:: Requirement ::
If a line in the data has the string "computer", please show it.

:: Records for the exercise ::

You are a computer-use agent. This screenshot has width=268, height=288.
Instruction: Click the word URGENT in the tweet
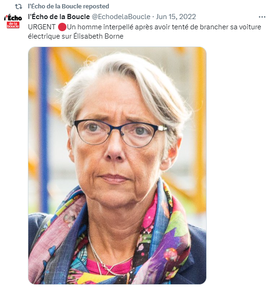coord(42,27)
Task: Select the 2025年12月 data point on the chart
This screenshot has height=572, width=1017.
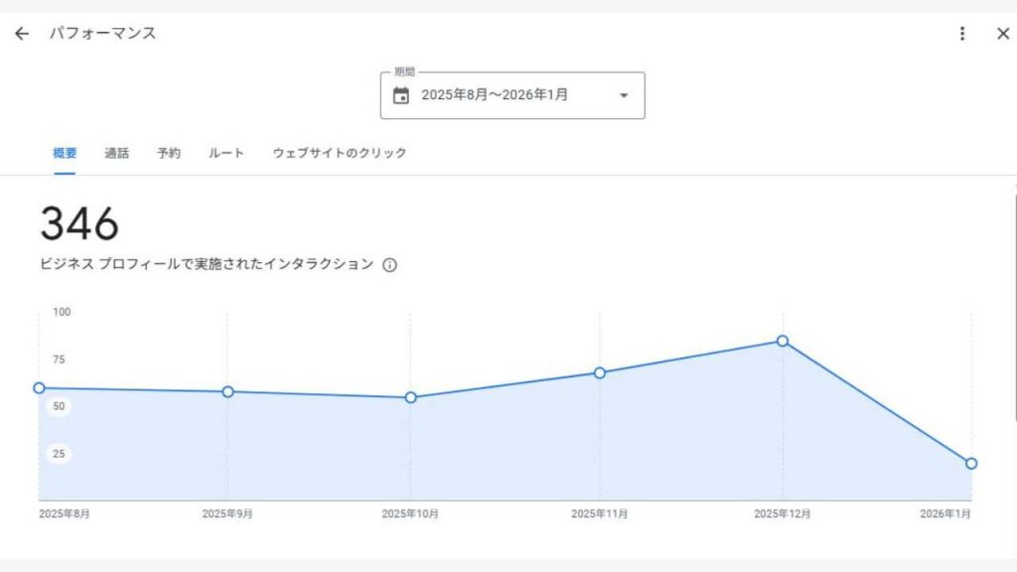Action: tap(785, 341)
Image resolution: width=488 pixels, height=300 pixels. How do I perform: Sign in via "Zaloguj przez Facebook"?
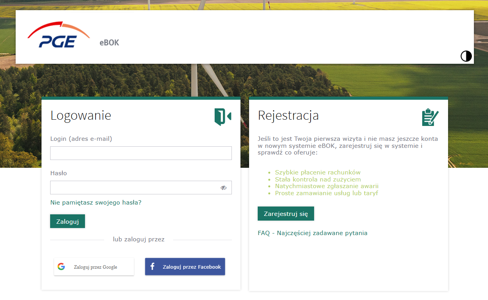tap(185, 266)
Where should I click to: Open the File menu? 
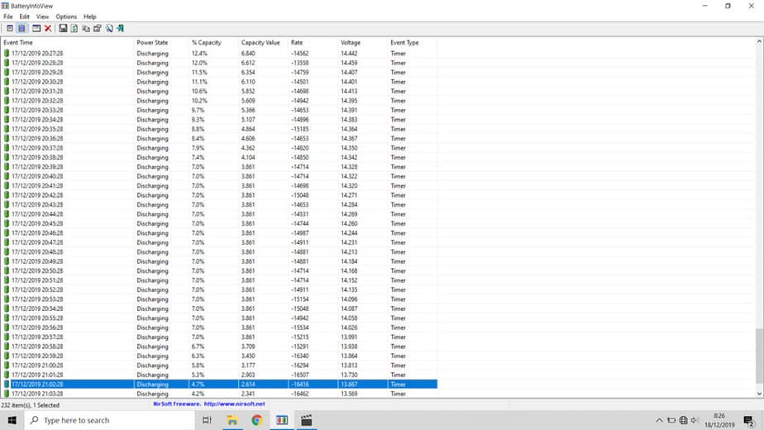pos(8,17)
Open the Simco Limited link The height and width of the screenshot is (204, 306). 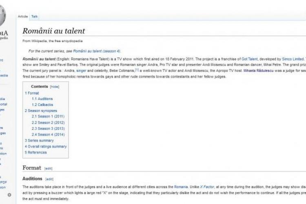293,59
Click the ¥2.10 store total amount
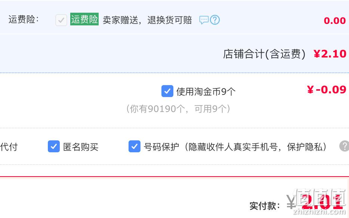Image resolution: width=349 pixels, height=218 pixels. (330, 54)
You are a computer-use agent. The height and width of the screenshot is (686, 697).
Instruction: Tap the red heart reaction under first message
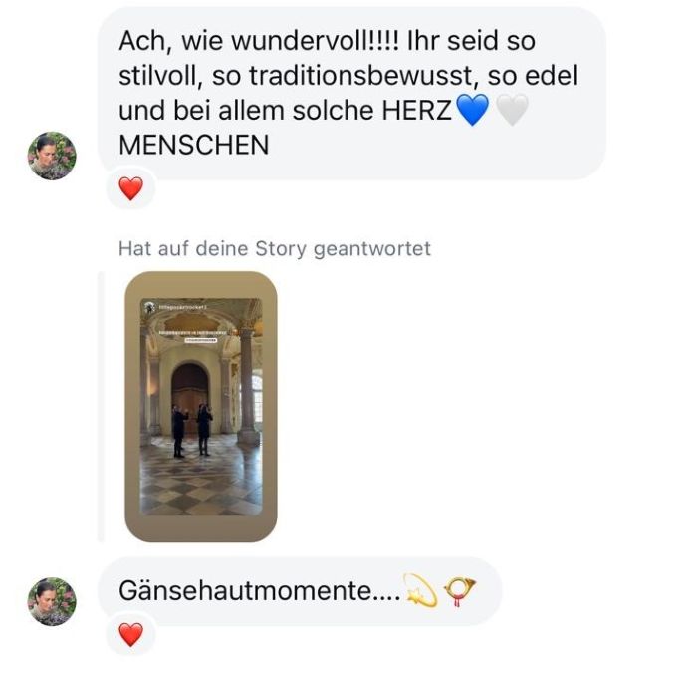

:: Finished task ::
You are a computer-use agent. This screenshot has width=268, height=288.
You are a computer-use agent. The height and width of the screenshot is (686, 697).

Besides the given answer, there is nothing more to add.